Total skilled services segment income increased to $373.6 million and $100.2 million, or 14.0% and 19.1% over the prior year and the prior year quarter, respectively. Actual patient days rose too, from just over 1.5 million in Q4:20 to a little more than 1.7 million in Q4:21, a 13.4% increase. But skilled mix fell year over year from 36.5% of nursing days in Q4:20 to 33.3% in Q4:21 for the same-facility portfolio. Skilled mix by nursing revenue also fell by 4.1% during the same period.

Ensign also announced that effective January 3, 2022, it completed the formation of a new captive REIT, Standard Bearer Healthcare REIT, Inc. to acquire high quality assets. Supposedly, transactions are already being evaluated, so we will soon have another buyer in the field that could push values even higher. 

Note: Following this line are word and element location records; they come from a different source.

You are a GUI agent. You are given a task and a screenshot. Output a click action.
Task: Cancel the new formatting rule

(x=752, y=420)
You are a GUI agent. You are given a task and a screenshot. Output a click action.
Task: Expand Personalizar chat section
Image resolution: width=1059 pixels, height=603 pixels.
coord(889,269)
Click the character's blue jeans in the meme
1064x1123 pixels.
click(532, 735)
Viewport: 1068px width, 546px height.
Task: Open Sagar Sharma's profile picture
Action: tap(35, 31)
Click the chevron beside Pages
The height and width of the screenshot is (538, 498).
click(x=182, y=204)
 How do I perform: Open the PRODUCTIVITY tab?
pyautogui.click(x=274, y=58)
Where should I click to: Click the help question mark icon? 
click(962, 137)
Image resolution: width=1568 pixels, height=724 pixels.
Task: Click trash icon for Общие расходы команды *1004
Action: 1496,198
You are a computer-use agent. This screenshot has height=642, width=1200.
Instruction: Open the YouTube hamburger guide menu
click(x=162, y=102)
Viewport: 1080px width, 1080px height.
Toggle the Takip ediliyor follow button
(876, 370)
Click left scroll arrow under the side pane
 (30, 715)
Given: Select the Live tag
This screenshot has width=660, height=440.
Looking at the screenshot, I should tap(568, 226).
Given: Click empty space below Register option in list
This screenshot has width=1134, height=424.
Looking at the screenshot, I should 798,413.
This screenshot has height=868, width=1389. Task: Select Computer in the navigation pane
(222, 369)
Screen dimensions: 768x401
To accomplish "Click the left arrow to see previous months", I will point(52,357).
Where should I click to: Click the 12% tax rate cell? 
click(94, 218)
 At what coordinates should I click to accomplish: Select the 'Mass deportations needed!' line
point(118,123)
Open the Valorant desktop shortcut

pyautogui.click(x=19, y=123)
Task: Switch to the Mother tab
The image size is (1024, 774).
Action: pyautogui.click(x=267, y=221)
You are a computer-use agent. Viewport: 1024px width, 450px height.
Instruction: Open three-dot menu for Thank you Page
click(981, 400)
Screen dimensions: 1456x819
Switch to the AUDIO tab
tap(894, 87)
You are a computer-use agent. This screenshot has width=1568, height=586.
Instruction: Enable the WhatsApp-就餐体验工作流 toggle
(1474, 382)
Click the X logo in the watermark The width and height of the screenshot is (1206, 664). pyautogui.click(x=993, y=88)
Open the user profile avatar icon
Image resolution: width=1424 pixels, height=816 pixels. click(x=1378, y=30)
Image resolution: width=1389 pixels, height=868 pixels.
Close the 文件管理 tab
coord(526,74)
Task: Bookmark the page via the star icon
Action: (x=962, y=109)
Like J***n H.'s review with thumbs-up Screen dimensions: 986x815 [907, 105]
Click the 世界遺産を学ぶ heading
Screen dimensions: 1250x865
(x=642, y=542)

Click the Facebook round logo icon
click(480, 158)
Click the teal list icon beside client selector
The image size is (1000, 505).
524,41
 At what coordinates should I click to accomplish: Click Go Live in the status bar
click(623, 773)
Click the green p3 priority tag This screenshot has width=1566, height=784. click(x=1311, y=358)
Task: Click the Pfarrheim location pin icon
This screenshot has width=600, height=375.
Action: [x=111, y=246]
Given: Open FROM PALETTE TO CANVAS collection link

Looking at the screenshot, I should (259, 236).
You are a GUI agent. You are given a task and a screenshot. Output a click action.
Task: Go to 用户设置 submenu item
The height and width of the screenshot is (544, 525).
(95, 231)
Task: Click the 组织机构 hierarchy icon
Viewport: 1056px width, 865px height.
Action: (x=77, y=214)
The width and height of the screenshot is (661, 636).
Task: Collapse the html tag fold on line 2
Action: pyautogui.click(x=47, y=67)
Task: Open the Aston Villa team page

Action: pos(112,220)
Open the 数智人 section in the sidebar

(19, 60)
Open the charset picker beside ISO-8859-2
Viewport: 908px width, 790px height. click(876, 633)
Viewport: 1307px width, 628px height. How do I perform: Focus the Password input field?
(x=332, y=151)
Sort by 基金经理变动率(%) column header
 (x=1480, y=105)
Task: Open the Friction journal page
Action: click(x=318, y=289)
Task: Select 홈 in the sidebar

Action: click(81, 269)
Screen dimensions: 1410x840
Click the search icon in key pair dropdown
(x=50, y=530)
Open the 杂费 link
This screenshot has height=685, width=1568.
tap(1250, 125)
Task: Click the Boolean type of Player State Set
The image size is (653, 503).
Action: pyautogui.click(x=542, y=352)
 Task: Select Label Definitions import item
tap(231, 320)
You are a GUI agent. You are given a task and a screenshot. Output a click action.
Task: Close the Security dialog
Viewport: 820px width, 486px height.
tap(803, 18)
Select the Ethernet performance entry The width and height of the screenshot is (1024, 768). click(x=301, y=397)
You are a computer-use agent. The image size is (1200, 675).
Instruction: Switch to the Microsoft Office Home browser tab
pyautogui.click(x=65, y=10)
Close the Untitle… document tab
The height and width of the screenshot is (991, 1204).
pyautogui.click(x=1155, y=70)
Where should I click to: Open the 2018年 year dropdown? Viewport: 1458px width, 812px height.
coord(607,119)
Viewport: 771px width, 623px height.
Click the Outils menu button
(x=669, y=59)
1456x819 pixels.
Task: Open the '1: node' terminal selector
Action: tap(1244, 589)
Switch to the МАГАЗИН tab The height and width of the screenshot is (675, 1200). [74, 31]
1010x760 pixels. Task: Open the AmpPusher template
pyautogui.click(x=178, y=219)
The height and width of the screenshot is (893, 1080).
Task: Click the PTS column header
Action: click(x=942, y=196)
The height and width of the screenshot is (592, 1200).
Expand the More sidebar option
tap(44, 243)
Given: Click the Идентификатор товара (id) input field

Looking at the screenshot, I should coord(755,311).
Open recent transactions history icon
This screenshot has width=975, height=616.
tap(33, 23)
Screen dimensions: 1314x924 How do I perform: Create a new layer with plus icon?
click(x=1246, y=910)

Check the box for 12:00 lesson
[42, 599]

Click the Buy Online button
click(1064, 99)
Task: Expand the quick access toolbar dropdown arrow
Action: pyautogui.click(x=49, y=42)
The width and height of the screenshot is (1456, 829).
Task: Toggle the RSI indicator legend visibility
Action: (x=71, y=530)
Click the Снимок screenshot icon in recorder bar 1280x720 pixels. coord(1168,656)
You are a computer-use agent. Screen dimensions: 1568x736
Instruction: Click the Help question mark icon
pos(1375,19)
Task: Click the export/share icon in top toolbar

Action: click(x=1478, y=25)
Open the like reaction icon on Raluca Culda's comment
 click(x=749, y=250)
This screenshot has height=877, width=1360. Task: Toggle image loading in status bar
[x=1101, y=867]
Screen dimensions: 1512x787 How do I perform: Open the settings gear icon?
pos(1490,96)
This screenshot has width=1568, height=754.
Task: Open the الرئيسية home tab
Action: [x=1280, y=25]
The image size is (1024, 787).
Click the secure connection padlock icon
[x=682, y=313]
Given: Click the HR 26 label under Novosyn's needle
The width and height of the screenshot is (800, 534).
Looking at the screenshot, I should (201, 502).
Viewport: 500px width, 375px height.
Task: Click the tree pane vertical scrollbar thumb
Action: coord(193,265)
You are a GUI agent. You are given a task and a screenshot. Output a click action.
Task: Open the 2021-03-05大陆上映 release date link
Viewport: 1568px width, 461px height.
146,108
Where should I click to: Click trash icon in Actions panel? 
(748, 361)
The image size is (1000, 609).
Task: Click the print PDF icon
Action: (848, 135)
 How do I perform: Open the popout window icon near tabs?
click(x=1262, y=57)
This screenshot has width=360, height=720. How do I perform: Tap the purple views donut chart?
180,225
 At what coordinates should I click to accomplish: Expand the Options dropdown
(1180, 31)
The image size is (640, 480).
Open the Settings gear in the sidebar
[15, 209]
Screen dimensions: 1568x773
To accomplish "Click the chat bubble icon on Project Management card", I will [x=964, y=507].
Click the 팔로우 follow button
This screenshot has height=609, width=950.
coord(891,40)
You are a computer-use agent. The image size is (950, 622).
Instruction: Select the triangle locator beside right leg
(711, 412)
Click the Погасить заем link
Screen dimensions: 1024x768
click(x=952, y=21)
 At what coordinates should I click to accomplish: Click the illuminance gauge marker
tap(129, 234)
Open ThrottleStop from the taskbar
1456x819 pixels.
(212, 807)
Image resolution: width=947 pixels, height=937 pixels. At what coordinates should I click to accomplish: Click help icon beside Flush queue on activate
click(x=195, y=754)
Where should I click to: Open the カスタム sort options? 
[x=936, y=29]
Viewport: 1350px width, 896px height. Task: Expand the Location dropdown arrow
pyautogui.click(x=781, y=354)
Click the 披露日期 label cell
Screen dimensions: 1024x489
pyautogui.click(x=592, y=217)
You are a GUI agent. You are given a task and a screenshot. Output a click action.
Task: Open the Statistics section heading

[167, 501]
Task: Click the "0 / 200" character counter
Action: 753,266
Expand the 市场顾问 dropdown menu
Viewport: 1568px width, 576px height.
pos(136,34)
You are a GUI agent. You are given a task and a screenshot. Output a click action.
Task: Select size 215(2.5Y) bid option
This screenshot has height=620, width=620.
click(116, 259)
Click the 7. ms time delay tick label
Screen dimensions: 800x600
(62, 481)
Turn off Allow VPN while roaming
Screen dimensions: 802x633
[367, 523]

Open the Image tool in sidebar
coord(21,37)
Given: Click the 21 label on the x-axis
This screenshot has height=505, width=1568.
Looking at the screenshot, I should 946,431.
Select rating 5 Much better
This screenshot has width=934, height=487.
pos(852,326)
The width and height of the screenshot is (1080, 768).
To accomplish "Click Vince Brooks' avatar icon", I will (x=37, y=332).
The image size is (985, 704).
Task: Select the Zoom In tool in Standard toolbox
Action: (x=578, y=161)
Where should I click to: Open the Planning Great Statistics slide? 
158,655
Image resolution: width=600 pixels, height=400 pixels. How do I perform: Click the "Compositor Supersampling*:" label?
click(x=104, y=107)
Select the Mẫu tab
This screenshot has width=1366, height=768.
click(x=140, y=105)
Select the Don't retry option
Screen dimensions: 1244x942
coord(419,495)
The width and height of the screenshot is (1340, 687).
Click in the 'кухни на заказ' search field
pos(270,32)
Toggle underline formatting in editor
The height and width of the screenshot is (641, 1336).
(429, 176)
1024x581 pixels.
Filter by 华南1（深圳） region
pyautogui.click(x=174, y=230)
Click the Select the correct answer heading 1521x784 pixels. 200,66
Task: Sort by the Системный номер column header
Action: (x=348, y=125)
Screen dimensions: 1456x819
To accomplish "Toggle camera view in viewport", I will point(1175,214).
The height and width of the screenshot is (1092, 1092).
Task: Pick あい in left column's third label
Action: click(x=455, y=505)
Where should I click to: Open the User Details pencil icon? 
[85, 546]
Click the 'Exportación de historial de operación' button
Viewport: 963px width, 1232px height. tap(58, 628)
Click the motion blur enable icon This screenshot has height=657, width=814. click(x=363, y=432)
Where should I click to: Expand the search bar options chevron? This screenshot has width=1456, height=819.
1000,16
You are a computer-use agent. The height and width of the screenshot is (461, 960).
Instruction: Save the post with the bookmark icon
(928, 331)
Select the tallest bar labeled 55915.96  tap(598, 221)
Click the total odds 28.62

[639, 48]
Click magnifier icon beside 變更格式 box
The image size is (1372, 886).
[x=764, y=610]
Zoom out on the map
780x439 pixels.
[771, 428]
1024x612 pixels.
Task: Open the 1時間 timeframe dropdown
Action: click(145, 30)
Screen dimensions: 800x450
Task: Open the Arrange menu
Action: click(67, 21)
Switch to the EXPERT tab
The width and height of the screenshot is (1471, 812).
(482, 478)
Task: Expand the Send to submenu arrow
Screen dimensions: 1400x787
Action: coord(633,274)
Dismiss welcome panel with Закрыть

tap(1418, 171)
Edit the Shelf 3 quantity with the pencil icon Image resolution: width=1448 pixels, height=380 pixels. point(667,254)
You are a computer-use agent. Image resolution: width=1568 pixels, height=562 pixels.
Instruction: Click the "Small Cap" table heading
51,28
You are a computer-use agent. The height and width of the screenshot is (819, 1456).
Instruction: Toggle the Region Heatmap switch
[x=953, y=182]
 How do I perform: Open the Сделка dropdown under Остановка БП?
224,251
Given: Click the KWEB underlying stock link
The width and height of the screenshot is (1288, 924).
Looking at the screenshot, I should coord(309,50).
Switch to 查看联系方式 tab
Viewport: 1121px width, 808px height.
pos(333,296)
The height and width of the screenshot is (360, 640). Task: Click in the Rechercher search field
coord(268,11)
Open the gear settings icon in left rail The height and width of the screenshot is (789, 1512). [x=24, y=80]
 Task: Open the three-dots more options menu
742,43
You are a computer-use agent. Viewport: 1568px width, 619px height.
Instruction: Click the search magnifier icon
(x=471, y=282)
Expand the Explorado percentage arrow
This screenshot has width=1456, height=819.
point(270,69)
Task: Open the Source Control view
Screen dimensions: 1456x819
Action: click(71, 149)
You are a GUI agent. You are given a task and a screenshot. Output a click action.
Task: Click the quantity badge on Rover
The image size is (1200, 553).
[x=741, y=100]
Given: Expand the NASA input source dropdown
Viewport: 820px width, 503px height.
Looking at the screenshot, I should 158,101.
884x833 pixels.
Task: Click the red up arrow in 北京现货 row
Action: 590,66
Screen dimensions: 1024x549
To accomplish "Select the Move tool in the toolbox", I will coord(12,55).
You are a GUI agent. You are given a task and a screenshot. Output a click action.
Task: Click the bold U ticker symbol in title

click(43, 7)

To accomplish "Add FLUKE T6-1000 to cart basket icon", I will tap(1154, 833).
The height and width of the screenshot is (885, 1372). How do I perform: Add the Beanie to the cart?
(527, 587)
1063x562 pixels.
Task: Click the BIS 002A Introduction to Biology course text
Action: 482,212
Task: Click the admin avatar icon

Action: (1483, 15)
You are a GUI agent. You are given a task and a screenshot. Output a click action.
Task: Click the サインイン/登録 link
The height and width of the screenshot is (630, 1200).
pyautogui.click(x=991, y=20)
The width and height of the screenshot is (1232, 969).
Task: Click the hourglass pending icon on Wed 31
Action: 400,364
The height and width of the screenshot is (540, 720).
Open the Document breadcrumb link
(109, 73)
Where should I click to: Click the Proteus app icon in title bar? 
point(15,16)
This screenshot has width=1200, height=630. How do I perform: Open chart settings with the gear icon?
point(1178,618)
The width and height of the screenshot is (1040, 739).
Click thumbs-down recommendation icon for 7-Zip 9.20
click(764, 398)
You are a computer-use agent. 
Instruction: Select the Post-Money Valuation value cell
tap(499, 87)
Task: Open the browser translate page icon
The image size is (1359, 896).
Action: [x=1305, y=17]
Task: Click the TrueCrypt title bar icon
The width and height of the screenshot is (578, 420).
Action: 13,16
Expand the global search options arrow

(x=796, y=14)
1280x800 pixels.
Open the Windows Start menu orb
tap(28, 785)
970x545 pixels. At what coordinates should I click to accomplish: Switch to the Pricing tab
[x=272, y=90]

Ensign itself, as of December 31, has about $262 million of cash on hand and $343 million of available capacity under its line of credit, which has a built-in expansion option too. It already added 20 new operations to its portfolio in 2021, more recently acquiring the real estate for five skilled nursing and assisted living facilities in Arizona, California and Kansas, which had previously been operated by Ensign and The Pennant Group affiliates for a number of years. We imagine a lot of the buying will be left to Standard Bearer, but not all of it. 

In the day after its earnings release, Ensign’s stock rose by 7.2% from $74.99 at close on February 9 to a high of $80.99 on February 10, with the share price around or above $79.00 for most of the day. Ensign had hit a roughly three-month low on February 7 at $70.96, and the share price is still well off of its one-year high of $98.66 from last spring. But there seems to be some positive momentum.